- _GOAL OF THE EXERCISE_:
Locate each line in the material below that contains the word "Focus" and copy those lines. The match is case-sensitive.

- _EXTRACTED MATERIAL_:
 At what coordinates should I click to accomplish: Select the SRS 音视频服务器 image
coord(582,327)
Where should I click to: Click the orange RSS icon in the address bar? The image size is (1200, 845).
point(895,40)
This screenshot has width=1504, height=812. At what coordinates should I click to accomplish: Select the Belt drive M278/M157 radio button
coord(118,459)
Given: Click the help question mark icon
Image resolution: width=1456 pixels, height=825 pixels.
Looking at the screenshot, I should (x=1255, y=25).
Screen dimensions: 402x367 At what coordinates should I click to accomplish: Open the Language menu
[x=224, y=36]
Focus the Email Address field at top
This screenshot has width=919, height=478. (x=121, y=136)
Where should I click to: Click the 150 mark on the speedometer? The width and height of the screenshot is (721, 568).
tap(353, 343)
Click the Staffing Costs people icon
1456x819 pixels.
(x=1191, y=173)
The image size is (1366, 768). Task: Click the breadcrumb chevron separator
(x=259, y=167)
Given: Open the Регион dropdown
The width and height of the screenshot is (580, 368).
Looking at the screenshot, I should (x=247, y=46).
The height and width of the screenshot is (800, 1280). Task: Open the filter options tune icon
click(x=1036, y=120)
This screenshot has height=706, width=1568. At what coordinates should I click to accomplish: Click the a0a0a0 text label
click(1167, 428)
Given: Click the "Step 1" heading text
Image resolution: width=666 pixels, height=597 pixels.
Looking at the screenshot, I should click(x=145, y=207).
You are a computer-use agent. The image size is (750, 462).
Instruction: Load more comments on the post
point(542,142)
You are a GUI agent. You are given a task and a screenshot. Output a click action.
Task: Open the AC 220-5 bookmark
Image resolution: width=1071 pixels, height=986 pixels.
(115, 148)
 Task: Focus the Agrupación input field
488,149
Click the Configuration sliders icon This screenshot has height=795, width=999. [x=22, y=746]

- _ANSWER FOR THIS EXERCISE_:
Focus the Email Address field at top
 Task: Focus the Agrupación input field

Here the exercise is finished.